### SELECTED EXTRACT

The adaptation of artisanal fishery to climate change

Uruguay and Chile exchange experiences to protect life below water and strengthen food security.

According to the Marine Stewardship Council (MSC, 2022), climate change is having a profound impact on our oceans and on marine life. One of the greatest impacts is on fisheries, a productive sector on which many families depend in terms of labor and food security.

This was also confirmed by FAO in the 2018 edition of the Report State of World Fisheries and Aquaculture, in which fish is considered the main source of animal protein for billions of people worldwide. The document also highlights that the livelihoods of more than 10% of the world’s population depend on capture fisheries and aquaculture. In Latin-America, in turn, marine ecosystems show a reduction in the abundance, density and coverage of coral and of fish stocks and marine fauna, changes in plankton and loss of wetland ecosystems (CAF, 2022).

One of the most important shrimp species for Uruguayan artisanal fishery (the pink shrimp, Farfantepenaeus paulensis) can be found in the South of the Latin-American continent and its annual recruitment is strongly dependent on climatic and oceanographic variability. Due to its importance and taking advantage of Chile’s accumulated experience(a), both countries carried out the Bilateral SSC project Capacity strengthening to assess the vulnerability of pink shrimp fisheries to climate change in Uruguay’s coastal areas. This was one of the 7 initiatives that were approved in the framework of the 5th Bilateral Cooperation Meeting between the two countries (within the 2019-2021 Cooperation Program). The project was implemented by the Regional University Center (CURE by its Spanish acronym) in Uruguay, and by Chile’s Interdisciplinary Center for Aquaculture Research (INCA by its Spanish acronym).

Its main aim was to promote the strengthening of institutional capacities for inclusive and sustainable development, through a pilot experience that involved artisanal pink shrimp fishery on the Uruguayan Atlantic coast. The approach was based on: 1) food security, social development, environmental protection and natural resources; 2) improved governance and the development of local communities; and 3) the mitigation of the effects of climate change on marine resources and communities that depend on them (SIDICSS, 2022).

In addition, as Dr. Rodolfo Vögler (Assistant Professor at CURE) expressed, the scientific and research approach that characterized this initiative stands out:

This project represents a commitment to CURE’s participation in two ways: first, as it contributes to the generation and democratization of knowledge; second, as it pursues the empowerment of society through this knowledge, having an impact on improving people’s quality of life and contributing to the sustainable management of marine resources and the protection of coastal ecosystems in the Uruguayan Atlantic coastline (Mundo acuícola, 2019).

######

WHAT YOU NEED TO DO ->
- A) List each source citation in the article on artisanal fishery and climate change that appears in parentheses with a year.
- B) Please return the passage of the article on artisanal fishery and climate change starting at "In addition, as" and ending at "(Mundo acuícola, 2019).".
- C) Carry the article on artisanal fishery and climate change forward from its final sentence.

### INFORMATION SHOWN

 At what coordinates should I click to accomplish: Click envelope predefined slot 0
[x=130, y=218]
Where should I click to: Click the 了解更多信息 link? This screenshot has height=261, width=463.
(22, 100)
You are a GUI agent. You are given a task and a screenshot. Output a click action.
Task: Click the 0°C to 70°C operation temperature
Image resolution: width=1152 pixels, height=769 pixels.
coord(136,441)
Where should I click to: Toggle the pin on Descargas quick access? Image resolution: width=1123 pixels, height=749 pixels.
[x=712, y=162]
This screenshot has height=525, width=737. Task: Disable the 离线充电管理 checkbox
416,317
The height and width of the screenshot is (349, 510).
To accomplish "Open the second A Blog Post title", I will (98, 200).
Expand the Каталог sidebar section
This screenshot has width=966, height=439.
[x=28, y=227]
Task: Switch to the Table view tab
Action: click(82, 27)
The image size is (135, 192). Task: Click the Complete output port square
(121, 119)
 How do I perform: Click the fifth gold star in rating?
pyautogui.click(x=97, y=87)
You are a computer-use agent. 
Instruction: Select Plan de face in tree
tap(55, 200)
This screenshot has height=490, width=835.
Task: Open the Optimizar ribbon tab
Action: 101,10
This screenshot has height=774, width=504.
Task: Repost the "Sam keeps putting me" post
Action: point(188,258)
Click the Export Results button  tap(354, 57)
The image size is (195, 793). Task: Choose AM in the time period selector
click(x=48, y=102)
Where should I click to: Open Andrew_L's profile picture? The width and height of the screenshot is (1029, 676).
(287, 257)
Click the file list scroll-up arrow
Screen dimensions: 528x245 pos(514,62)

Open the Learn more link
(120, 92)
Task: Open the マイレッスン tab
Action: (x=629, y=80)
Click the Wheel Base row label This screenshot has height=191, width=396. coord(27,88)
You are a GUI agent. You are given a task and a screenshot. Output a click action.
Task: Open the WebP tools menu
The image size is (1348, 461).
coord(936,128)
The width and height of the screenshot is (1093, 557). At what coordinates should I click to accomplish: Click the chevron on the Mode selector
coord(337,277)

######

SOLVED PROBLEMS ->
- A)
(MSC, 2022)
(CAF, 2022)
(SIDICSS, 2022)
(Mundo acuícola, 2019)

- B)
In addition, as Dr. Rodolfo Vögler (Assistant Professor at CURE) expressed, the scientific and research approach that characterized this initiative stands out:

This project represents a commitment to CURE’s participation in two ways: first, as it contributes to the generation and democratization of knowledge; second, as it pursues the empowerment of society through this knowledge, having an impact on improving people’s quality of life and contributing to the sustainable management of marine resources and the protection of coastal ecosystems in the Uruguayan Atlantic coastline (Mundo acuícola, 2019).

- C)
In line with the above, in September 2020, experts from both institutions participated in an online workshop in order exchange on different instruments and mechanisms to improve scientific communication and its appropriation by society. Following this activity, a new training session was held in October, led by the Main Researcher of INCA’s Integrative Program, Dr. Doris Soto. This activity analyzed possible applications of the model to assess the vulnerability of pink shrimp to climate change (INCA, 2020).

With this project, Uruguay and Chile contribute to the achievement of SDG 14 (Life below water), SDG 2 (Zero Hunger) and SDG 13 (Climate Action).

August 2022


(a). In 2017, Chile developed the project Strengthening the adaptive capacity to climate change in the fisheries and aquaculture sector of Chile, which was financed by the Global Environment Facility and implemented by FAO. This initiative contributed to reduce vulnerability and increase adaptive capacity to climate change in the artisanal fisheries and small-scale aquaculture sector (FAO, 2022).

Source: CAF (2022), FAO (2022), INCA (2020), MSC (2022), Mundo acuícola (2019) and SIDICSS (2022).

Photograph: Artisanal fishermen work in the pink shrimp harvest in Castillos Lagoon, in Rocha, in the East of Uruguay. Bilateral SSC project between Uruguay and Chile: Capacity strengthening to assess the vulnerability of pink shrimp fisheries to climate change in Uruguay’s coastal areas. Image Bank on South-South and Triangular Cooperation in Ibero-America. SEGIB-PIFCSS.